Collected data:
◆ ◆ ◆ ◆ ◆
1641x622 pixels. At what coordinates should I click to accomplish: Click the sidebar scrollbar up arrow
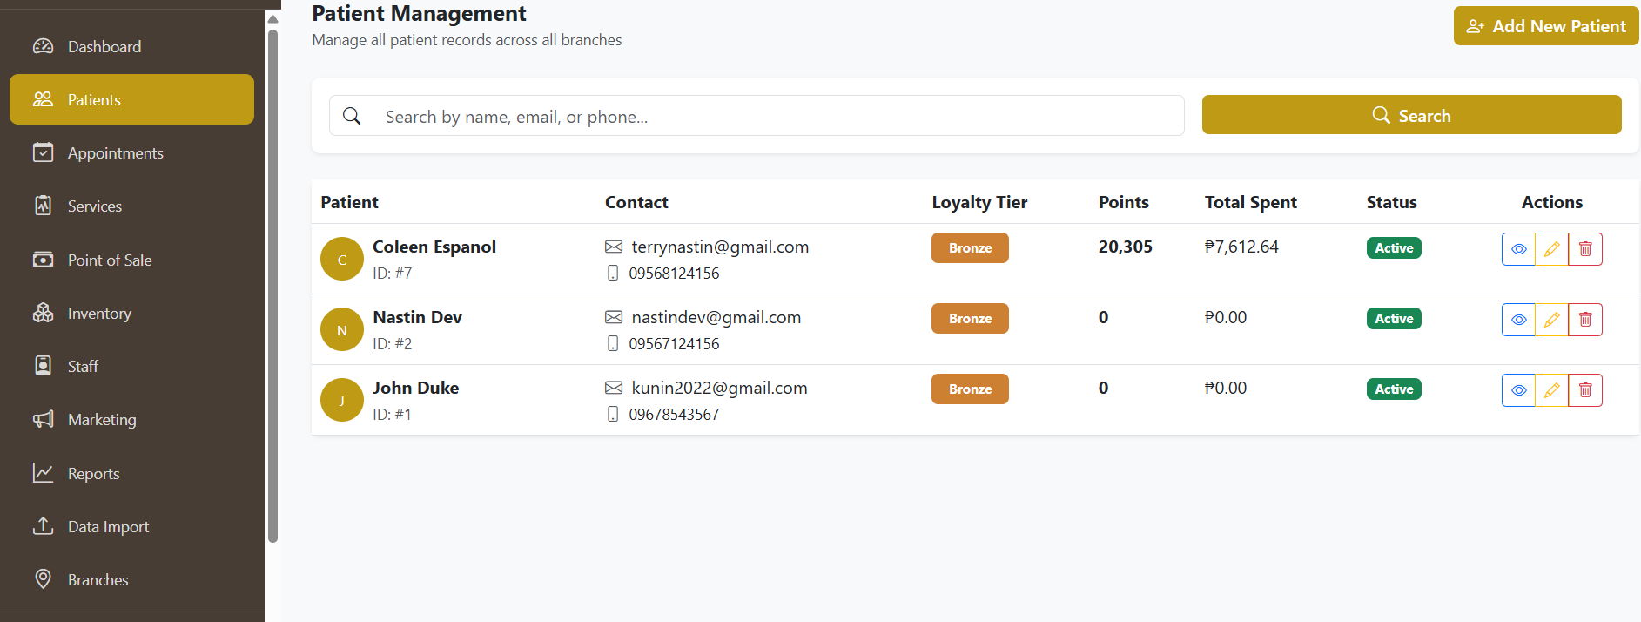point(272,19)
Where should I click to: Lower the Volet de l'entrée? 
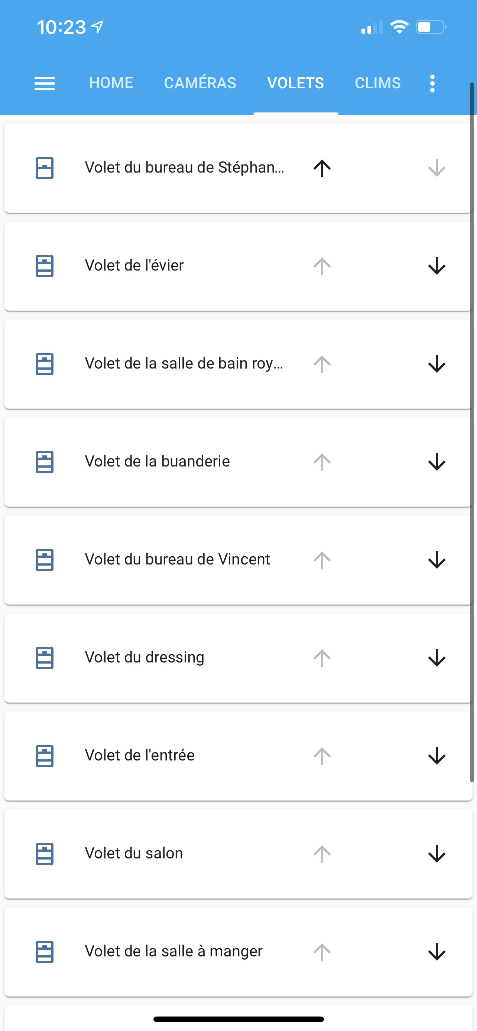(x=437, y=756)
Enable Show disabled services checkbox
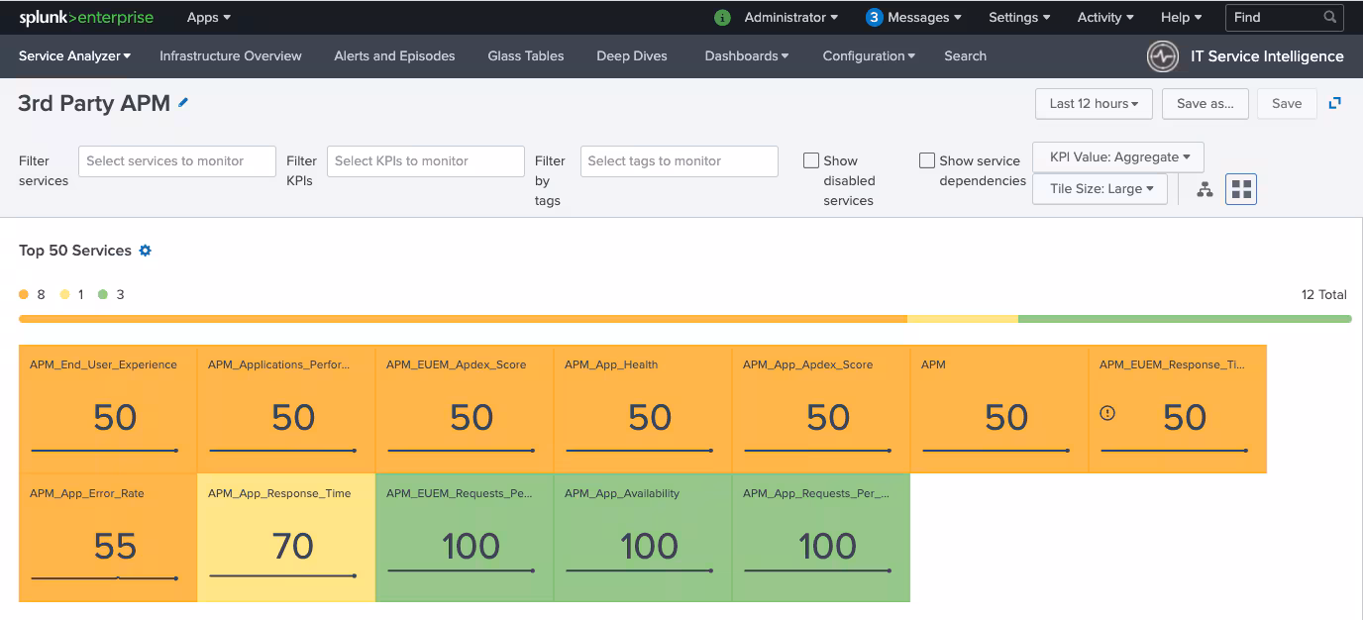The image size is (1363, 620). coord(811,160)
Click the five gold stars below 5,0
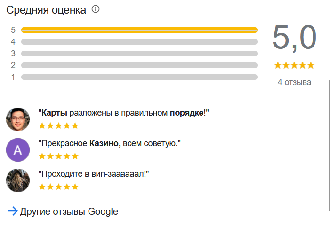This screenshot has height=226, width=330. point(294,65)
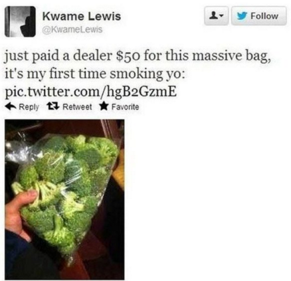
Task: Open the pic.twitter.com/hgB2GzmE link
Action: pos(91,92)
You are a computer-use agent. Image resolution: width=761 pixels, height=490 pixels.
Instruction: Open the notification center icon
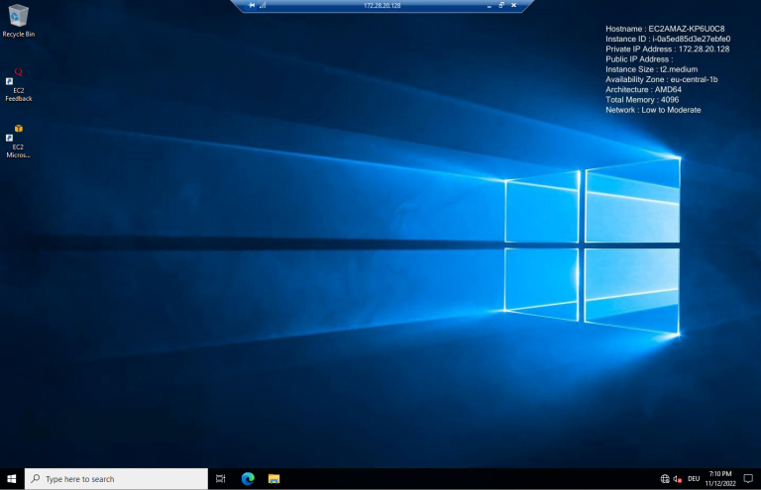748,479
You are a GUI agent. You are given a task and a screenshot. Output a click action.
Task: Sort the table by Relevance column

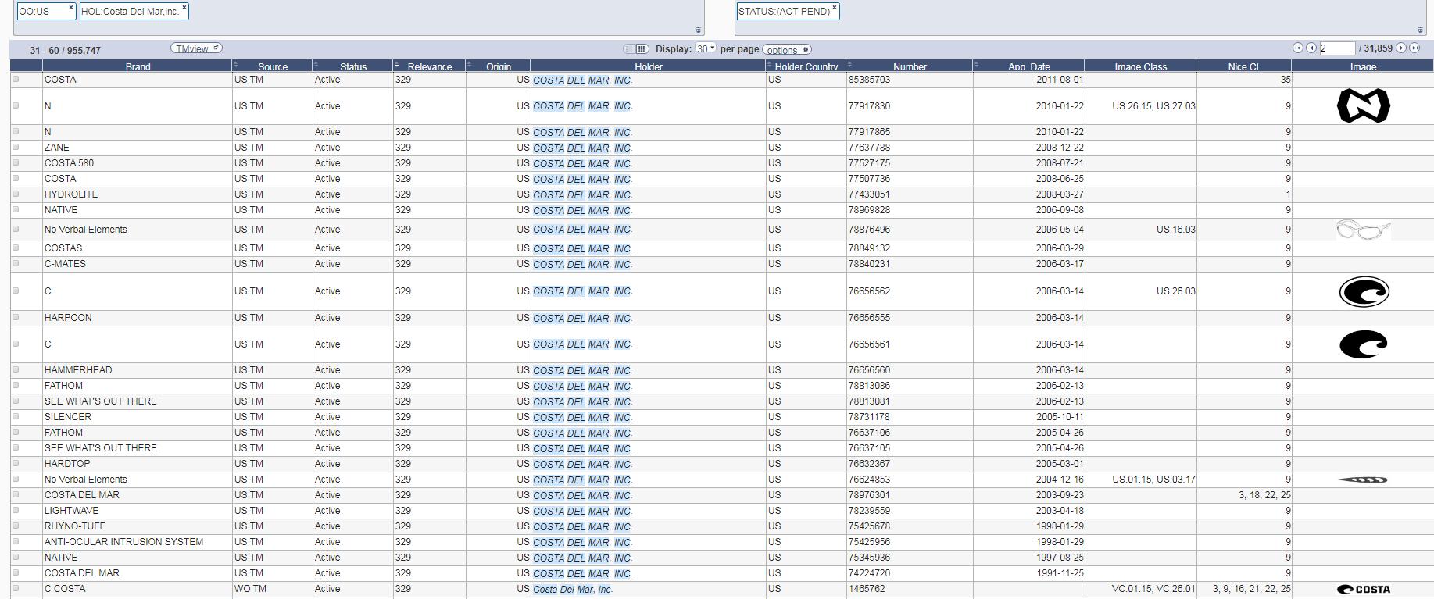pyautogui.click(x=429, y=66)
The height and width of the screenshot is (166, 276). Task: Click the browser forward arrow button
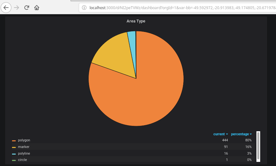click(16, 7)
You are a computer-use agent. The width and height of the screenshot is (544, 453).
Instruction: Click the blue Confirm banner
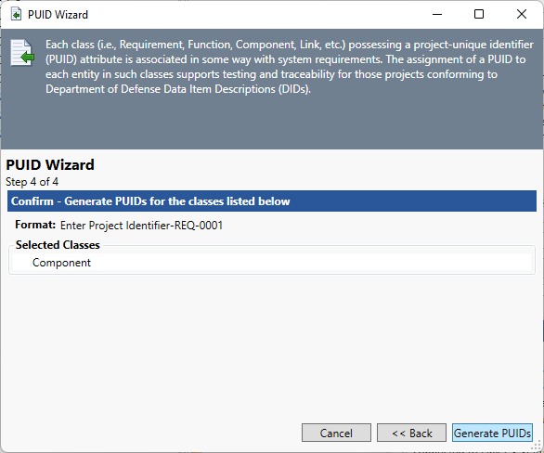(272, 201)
◆ ◆ ◆ ◆ ◆
What is being asked:
Wherever a line of the entries holds the string "agent", copy that line.

Result:
You are a computer-use agent. Image resolution: width=761 pixels, height=490 pixels.
You are a GUI agent. You are given a task and a screenshot. Output a click action.
You are a computer-use agent. The width and height of the screenshot is (544, 453).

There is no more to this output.